Interessanter Artikel im Handelsblatt vom 06.07.2016

Die Branche der Wirtschaftsprüfer wird gehörig aufgemischt: Automaten halten Einzug in die Buchhaltung, die EU-Vorschrift zur Rotation verteilt den Markt neu. Welche Zukunftsszenarien führende Manager erwarten.

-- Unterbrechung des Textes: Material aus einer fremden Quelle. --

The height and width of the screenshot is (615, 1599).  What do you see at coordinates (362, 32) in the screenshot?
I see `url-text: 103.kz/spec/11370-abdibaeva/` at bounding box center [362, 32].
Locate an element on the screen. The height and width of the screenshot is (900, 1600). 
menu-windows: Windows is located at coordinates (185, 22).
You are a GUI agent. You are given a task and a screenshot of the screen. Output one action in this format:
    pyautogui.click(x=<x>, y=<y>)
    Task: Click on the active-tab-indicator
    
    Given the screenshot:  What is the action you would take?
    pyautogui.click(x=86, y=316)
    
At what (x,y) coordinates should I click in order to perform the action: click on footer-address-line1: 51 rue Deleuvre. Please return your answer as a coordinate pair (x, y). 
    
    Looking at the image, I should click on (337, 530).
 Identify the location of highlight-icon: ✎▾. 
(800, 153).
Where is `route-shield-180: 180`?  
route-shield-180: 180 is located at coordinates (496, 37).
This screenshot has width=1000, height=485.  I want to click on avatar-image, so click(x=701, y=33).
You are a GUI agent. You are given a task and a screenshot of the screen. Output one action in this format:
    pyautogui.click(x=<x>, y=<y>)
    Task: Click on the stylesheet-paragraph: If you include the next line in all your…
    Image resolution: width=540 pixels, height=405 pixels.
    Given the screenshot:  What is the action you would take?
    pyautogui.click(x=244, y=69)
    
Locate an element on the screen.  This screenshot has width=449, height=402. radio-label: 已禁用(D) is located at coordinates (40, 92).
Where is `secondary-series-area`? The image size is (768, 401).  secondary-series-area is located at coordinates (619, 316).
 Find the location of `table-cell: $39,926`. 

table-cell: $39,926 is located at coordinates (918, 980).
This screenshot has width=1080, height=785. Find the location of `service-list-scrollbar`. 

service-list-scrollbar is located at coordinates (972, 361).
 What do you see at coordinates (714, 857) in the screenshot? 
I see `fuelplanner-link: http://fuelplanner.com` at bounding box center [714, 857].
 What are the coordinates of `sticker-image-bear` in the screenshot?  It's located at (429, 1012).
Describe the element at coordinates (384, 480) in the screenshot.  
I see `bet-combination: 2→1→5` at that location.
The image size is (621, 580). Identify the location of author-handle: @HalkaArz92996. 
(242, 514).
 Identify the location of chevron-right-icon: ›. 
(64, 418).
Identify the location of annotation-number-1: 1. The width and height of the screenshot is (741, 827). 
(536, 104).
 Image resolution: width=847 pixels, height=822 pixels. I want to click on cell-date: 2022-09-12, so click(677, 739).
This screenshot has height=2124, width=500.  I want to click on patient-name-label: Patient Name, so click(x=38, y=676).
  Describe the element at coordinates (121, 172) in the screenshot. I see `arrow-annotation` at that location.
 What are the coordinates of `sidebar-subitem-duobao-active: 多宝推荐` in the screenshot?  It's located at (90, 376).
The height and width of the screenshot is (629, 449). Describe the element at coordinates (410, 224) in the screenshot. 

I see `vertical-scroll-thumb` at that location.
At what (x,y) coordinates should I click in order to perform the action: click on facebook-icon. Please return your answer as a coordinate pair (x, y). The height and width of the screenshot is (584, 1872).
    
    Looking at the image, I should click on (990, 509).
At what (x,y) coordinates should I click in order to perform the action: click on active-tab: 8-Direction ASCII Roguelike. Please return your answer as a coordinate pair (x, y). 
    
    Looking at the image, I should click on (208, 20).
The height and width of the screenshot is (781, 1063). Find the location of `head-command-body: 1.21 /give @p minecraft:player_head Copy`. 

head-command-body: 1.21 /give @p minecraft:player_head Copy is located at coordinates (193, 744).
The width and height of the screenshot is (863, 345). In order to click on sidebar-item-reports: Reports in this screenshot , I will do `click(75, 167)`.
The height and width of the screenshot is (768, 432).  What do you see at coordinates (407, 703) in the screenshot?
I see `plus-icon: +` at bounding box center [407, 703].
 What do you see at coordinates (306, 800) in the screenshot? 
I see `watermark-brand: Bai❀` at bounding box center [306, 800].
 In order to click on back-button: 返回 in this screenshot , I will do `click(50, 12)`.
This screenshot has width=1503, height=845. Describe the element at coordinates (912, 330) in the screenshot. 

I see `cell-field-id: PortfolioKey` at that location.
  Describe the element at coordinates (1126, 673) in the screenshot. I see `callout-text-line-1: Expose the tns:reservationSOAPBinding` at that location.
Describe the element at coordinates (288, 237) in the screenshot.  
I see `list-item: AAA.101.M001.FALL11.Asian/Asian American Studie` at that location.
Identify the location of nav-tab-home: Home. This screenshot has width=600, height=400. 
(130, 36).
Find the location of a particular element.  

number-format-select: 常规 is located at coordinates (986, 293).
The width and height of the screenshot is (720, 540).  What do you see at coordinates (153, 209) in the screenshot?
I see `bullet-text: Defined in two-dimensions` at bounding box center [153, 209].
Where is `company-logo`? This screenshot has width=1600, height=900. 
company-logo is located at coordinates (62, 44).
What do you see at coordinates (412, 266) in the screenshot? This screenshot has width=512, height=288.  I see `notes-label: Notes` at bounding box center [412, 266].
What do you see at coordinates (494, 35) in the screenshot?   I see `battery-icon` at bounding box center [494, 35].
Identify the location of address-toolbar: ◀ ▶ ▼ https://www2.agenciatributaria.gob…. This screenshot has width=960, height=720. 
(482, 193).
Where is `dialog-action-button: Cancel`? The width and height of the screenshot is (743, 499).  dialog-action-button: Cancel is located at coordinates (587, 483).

Frankfurt. Steuerfachgehilfen, Prüfungsassistenten – das sind die typischen Einstiegsjobs bei den großen Wirtschaftsprüfungs- und Steuerberatungsgesellschaften. Hunderte junger Menschen fangen nach der Ausbildung auf dieser niedrigen Stufe in der Karriereleiter an. Sie blicken in die Buchhaltungsunterlagen beim Mandaten, checken die Belege, prüfen die Steuererklärungen. Es sind die einfachen Tätigkeiten in diesem Geschäft, schnell kehrt Routine ein.

Doch ob es diese Jobs in Zukunft überhaupt noch in dieser Form geben wird ist fraglich. So prognostizieren es zumindest Topmanager aus der Branche: „Unsere Personalstruktur wird sich in den nächsten fünf bis zehn Jahren komplett verändern.“, sagt Jost Wiechmann, Partner bei der Wirtschaftsprüfungsgesellschaft Roever Broenner Susat Mazars. „Die einfachen Tätigkeiten werden durch Maschinen ersetzt. Zugleich brauchen wir viel mehr hochqualifizierte Spezialisten in der Prüfung und Beratung.“

Die Wirtschaftsprüfer werden von der Digitalisierung erfasst. Es geht um Vernetzung mit den Kunden und neue Möglichketen zur Datenanalyse mit Hilfe künstlicher Intelligenz. Das wird die ganze Branche aufmischen, zeigten sich die Brancheexperten überzeugt, die am Mittwoch zum Wirtschaftsprüfer-Roundtable nach Frankfurt gekommen waren. Eingeladen hatte dazu die Marktforschungsgesellschaft Lünendonk.